The first home pregnancy tests were marketed in the mid 1970’s. These tests are one of the most popular products for home diagnostic testing. It is estimated that about 33% of women have used these tests. The tests are popular because they allow women rapid access to highly sensitive and personal information. These tests can lead to earlier diagnosis and can provide pregnant women an opportunity to seek earlier health care intervention.
FDA is involved in the premarket review of these tests. Since the 1976 Medical Device Amendment, FDA assures that new pregnancy tests perform as well as those tests on the market since 1976. Premarket compares test performance between a new test and an established test. In these kinds of pregnancy devices the new test is compared to varying levels of the hormone human chorionic gonadotropin (hCG) that is the marker for pregnancy.
Recent investigators point out that the FDA review of analytical performance does not always mean a woman is pregnant. This discrepancy is because different tests have different abilities to detect low levels of hCG. Also hCG levels differ between pregnant women depending on the timing of the onset of pregnancy with regard to a menstrual period and depending on each woman’s unique biology.
The result is that pregnancy tests may be labeled up to 99% accurate when compared to other hCG tests, not to pregnancy.
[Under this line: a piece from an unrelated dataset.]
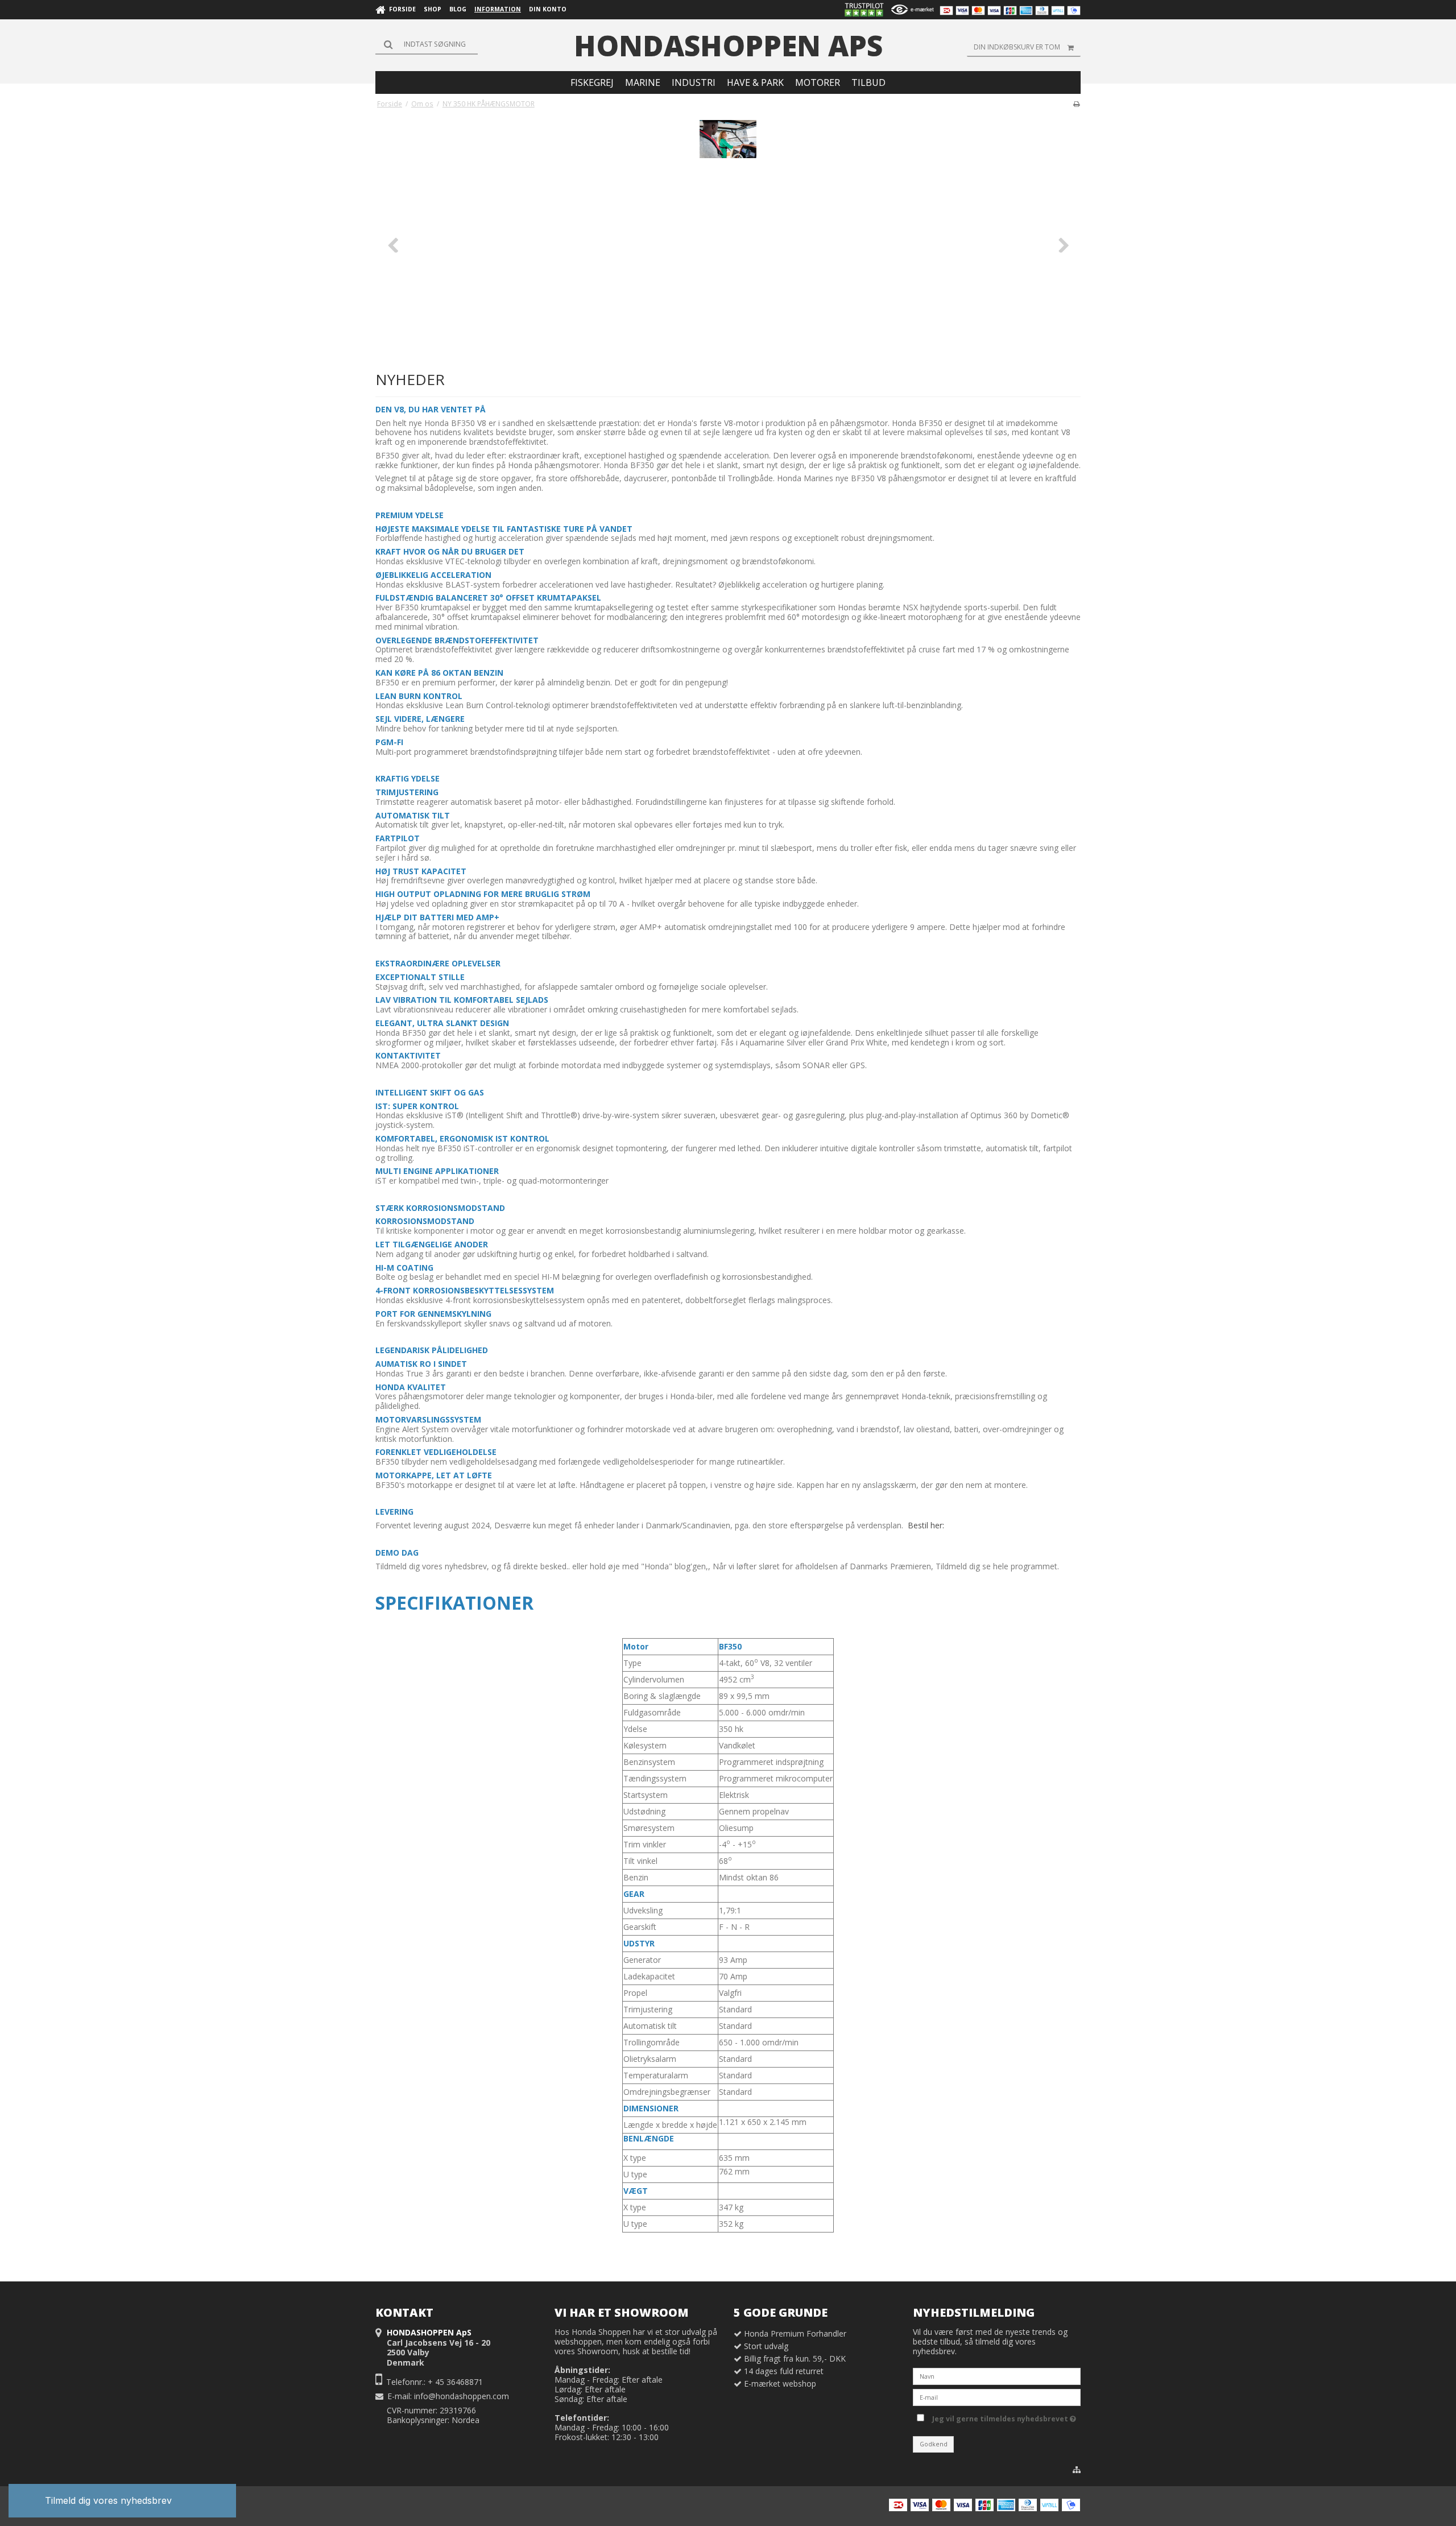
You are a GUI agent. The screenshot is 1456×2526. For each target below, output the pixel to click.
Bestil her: (926, 1525)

This may be true based on information submitted to the FDA. Therefore, labeling of these tests should clearly indicate that there is a possibility for both false positive tests and false negative tests, so patients should contact their health care provider to discuss any result.
Patients may frequently recognize incorrect results with the passage of time. False negatives may be detected by ongoing failure to have a period or the development of other obvious signs of pregnancy. False positives may be demonstrated by the unexpected onset of menses (regular vaginal bleeding associated with “periods”.) Repeat testing and/or other investigations such as ultrasound may provide corrected results.
If a patient has a negative result, it is always wise to consider this a tentative finding. Women should not use medications and should consider avoiding potentially harmful behaviors, such as smoking or drinking alcohol, until they have greater certainty that they are not pregnant.
Since September of 2003, studies for pregnancy tests have been posted on the Office of In Vitro Diagnostic Web Page under new 510(k)s – decision summaries. FDA is considering what educational or regulatory tools might be available to help clarify the status, use, and interpretation of these tests.